Without skipping anything, transcribe the listing that follows.
+++ DATASET
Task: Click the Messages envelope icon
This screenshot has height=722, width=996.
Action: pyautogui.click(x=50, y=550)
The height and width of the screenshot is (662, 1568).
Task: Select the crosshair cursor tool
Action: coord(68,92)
++++++
SOLUTION FOR THIS PROBLEM ->
Task: Click the Messages envelope icon
This screenshot has height=722, width=996.
Action: pyautogui.click(x=50, y=550)
The height and width of the screenshot is (662, 1568).
Task: Select the crosshair cursor tool
Action: coord(68,92)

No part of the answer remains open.